GIVEN PROBLEM » Copy the entries word for word, starting at the very first line and stopping after the line that contains "pyautogui.click(x=80, y=627)".

====== STORED DATA

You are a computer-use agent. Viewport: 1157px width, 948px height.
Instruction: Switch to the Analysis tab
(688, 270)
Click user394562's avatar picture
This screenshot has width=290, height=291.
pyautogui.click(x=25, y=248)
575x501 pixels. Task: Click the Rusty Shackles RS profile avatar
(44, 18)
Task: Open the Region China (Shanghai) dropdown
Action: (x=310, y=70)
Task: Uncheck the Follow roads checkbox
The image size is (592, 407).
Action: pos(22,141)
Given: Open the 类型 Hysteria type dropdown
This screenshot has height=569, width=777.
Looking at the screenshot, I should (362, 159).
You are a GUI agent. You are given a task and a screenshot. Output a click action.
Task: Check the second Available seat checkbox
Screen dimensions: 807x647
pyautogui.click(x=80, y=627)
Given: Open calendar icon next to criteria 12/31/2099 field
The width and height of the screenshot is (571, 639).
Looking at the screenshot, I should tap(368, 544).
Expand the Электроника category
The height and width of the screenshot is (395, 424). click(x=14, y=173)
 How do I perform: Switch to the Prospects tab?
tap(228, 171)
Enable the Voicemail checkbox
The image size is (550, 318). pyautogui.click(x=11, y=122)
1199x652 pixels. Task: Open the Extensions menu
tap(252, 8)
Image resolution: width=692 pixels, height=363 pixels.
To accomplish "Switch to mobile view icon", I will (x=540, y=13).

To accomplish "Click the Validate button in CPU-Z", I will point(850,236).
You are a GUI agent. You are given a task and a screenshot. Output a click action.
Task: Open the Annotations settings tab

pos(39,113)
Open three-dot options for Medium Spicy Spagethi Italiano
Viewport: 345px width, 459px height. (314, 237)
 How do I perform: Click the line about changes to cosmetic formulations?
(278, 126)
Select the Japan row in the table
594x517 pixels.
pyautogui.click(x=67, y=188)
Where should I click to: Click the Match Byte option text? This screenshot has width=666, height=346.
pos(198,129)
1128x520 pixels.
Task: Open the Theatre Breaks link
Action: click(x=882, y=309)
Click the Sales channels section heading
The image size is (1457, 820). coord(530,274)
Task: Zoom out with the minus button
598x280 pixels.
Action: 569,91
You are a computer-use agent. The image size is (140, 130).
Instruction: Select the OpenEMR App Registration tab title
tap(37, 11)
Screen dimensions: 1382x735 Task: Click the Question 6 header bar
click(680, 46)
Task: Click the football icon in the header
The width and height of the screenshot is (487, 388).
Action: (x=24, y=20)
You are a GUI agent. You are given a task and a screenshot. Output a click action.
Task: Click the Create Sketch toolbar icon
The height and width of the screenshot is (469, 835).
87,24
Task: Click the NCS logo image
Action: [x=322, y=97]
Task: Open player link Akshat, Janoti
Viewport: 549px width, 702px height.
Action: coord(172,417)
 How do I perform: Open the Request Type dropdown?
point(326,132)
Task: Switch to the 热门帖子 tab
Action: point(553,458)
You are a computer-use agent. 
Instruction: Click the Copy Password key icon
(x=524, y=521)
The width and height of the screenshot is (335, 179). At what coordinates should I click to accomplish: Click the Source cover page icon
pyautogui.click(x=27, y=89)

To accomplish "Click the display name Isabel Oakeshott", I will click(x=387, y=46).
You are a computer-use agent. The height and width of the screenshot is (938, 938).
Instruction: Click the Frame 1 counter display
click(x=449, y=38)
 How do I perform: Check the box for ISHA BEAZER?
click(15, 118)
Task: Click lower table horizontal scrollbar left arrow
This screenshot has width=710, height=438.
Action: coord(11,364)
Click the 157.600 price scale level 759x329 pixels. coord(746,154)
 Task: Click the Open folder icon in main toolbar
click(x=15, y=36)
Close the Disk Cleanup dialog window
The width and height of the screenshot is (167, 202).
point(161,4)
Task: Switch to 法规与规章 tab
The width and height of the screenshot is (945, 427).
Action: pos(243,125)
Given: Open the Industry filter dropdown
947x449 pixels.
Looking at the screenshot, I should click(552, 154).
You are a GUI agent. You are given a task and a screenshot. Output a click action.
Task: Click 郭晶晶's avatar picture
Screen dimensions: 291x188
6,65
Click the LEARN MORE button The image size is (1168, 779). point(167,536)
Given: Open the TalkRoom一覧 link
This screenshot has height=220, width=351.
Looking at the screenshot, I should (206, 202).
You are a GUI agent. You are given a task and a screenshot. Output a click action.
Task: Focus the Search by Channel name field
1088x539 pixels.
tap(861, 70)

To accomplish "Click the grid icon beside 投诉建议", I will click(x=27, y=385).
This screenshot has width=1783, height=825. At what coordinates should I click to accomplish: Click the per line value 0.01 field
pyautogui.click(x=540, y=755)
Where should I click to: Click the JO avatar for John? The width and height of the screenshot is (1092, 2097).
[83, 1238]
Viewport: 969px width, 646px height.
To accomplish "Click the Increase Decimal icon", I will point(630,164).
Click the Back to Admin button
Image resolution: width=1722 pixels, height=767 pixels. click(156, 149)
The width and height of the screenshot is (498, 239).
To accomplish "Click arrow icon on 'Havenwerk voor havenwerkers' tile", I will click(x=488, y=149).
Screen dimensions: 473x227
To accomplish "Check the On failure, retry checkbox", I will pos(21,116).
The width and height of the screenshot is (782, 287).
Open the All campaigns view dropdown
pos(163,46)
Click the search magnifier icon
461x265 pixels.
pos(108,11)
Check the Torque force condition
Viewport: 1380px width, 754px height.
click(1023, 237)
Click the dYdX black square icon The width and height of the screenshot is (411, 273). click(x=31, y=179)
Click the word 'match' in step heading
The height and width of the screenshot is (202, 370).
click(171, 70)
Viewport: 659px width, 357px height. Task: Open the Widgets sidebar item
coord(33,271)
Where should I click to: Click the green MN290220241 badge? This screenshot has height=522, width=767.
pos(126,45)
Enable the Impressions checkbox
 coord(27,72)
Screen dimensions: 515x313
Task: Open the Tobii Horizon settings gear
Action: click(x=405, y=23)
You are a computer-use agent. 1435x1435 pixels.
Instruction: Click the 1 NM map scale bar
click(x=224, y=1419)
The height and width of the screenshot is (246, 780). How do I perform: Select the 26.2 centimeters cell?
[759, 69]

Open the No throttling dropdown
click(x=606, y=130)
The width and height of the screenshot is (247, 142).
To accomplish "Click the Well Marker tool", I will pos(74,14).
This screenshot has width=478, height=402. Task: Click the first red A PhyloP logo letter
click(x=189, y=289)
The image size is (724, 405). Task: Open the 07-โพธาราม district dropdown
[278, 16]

============

THE SOLUTION »
You are a computer-use agent. Viewport: 1157px width, 948px height.
Instruction: Switch to the Analysis tab
(688, 270)
Click user394562's avatar picture
This screenshot has width=290, height=291.
pyautogui.click(x=25, y=248)
575x501 pixels. Task: Click the Rusty Shackles RS profile avatar
(44, 18)
Task: Open the Region China (Shanghai) dropdown
Action: (x=310, y=70)
Task: Uncheck the Follow roads checkbox
The image size is (592, 407).
Action: pos(22,141)
Given: Open the 类型 Hysteria type dropdown
This screenshot has height=569, width=777.
Looking at the screenshot, I should (362, 159).
You are a GUI agent. You are given a task and a screenshot. Output a click action.
Task: Check the second Available seat checkbox
Screen dimensions: 807x647
pyautogui.click(x=80, y=627)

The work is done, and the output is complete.